» Aim of the exercise:
Your answer should consist solely of the lines from the one containing "Where should I click to: Select" through the end of the entries below, duplicated exactly.

Stored records:

=== Begin Enclosure ===

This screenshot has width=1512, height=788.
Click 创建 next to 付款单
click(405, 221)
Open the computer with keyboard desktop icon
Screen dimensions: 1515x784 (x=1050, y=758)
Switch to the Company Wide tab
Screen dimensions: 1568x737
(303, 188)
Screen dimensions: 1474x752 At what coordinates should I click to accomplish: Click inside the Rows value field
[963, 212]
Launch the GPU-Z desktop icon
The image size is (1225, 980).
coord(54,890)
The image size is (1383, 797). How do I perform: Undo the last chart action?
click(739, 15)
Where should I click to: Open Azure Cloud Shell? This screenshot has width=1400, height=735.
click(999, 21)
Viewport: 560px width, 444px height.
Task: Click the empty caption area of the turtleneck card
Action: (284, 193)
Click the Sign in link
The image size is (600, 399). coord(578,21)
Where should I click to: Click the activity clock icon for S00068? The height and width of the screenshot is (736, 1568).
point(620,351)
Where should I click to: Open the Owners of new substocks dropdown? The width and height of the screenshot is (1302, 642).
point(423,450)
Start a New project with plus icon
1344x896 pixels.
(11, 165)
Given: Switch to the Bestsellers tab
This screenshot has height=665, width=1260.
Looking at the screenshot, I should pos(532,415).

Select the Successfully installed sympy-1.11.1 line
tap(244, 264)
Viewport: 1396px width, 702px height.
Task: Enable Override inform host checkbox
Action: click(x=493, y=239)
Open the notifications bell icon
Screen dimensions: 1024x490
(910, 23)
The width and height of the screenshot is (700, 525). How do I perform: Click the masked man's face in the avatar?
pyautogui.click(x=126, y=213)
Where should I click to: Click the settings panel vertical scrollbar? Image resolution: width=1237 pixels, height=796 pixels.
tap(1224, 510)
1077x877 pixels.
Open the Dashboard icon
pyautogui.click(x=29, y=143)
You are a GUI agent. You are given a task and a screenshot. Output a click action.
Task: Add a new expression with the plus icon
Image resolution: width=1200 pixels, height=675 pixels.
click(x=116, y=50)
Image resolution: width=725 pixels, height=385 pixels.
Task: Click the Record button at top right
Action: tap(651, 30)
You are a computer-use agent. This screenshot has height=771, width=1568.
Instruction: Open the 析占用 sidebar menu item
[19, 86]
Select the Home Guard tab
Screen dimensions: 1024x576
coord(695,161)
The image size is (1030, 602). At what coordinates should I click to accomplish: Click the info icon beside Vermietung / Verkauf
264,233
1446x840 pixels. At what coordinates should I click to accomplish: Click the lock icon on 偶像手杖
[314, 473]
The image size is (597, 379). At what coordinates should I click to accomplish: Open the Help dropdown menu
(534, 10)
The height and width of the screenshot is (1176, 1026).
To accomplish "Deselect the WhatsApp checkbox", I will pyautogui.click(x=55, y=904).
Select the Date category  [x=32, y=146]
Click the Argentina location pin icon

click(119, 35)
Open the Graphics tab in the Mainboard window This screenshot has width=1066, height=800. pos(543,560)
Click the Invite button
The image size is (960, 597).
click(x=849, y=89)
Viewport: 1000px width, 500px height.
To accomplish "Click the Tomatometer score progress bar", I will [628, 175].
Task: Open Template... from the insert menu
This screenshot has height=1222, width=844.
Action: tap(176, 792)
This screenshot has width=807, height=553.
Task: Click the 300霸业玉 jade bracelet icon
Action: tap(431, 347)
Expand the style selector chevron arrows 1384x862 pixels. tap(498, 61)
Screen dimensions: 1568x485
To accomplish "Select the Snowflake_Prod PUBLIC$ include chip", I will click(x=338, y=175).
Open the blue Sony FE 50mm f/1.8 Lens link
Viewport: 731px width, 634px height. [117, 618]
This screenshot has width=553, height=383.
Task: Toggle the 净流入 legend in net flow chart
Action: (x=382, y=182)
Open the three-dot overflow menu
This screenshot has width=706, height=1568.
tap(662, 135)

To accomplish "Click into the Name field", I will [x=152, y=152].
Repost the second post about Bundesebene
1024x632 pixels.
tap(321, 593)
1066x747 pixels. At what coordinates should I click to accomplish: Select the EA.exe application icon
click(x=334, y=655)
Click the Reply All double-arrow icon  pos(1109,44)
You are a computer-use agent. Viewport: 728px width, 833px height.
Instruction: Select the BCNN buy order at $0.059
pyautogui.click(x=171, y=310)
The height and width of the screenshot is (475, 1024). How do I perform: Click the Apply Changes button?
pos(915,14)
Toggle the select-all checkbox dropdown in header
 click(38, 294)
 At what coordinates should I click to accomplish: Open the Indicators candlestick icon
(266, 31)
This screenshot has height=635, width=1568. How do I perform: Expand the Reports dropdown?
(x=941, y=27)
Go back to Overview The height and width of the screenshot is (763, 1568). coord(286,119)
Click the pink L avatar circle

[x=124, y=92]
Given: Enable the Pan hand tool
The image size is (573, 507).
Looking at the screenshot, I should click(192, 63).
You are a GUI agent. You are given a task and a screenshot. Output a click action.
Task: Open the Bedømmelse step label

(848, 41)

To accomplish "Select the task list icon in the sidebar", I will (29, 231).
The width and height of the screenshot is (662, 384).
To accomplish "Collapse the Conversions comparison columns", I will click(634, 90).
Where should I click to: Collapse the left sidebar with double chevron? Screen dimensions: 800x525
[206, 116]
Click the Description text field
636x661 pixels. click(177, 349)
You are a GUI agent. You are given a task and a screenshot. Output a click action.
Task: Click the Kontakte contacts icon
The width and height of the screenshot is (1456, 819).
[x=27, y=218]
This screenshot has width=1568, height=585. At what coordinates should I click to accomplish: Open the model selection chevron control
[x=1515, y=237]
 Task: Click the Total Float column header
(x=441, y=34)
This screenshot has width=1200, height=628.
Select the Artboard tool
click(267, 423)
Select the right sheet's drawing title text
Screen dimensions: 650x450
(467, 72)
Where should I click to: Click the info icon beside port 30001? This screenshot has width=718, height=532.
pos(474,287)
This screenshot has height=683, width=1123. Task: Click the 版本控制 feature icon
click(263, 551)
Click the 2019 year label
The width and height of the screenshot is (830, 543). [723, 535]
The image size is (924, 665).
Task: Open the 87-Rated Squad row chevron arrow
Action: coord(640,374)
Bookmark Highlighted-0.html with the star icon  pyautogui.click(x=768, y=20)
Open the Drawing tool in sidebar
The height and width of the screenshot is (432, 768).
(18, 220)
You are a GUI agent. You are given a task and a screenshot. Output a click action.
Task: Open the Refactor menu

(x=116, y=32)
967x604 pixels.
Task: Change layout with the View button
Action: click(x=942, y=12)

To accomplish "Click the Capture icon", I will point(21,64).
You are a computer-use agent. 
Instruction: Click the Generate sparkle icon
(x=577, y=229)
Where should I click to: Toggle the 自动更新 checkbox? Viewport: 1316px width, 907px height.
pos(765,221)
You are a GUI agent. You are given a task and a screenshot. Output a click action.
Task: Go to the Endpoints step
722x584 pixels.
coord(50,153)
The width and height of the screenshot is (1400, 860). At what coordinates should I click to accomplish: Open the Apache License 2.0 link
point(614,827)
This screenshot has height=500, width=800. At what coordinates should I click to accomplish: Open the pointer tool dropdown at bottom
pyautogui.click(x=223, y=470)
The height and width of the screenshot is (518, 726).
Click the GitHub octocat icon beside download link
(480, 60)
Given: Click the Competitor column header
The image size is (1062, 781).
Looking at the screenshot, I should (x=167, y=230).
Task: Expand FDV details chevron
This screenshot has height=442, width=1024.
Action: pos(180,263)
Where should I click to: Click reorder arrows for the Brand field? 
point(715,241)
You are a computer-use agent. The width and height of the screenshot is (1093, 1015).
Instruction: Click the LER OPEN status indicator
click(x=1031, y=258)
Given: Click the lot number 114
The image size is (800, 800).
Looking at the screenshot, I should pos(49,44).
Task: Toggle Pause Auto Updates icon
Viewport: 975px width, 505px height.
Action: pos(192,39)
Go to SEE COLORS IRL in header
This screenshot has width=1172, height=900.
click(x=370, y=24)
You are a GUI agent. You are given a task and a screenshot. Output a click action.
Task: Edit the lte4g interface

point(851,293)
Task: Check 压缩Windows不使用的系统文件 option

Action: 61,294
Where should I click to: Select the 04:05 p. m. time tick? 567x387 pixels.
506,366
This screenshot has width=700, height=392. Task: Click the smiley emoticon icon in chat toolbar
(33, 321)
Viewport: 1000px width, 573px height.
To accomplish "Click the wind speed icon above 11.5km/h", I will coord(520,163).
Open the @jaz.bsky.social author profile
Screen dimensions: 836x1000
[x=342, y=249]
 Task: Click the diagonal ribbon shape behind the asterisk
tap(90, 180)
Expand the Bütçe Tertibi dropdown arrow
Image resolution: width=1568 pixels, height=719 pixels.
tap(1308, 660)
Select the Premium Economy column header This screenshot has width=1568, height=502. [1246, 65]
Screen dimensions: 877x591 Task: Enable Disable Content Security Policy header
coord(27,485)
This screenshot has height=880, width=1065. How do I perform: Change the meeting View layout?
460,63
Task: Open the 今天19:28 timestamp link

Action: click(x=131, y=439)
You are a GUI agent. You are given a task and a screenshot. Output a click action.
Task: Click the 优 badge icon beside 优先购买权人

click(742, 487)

=== End Enclosure ===

» Written solution:
Where should I click to: Select the 04:05 p. m. time tick? 567x387 pixels.
506,366
This screenshot has width=700, height=392. Task: Click the smiley emoticon icon in chat toolbar
(33, 321)
Viewport: 1000px width, 573px height.
To accomplish "Click the wind speed icon above 11.5km/h", I will coord(520,163).
Open the @jaz.bsky.social author profile
Screen dimensions: 836x1000
[x=342, y=249]
 Task: Click the diagonal ribbon shape behind the asterisk
tap(90, 180)
Expand the Bütçe Tertibi dropdown arrow
Image resolution: width=1568 pixels, height=719 pixels.
tap(1308, 660)
Select the Premium Economy column header This screenshot has width=1568, height=502. [1246, 65]
Screen dimensions: 877x591 Task: Enable Disable Content Security Policy header
coord(27,485)
This screenshot has height=880, width=1065. How do I perform: Change the meeting View layout?
460,63
Task: Open the 今天19:28 timestamp link

Action: click(x=131, y=439)
You are a GUI agent. You are given a task and a screenshot. Output a click action.
Task: Click the 优 badge icon beside 优先购买权人

click(742, 487)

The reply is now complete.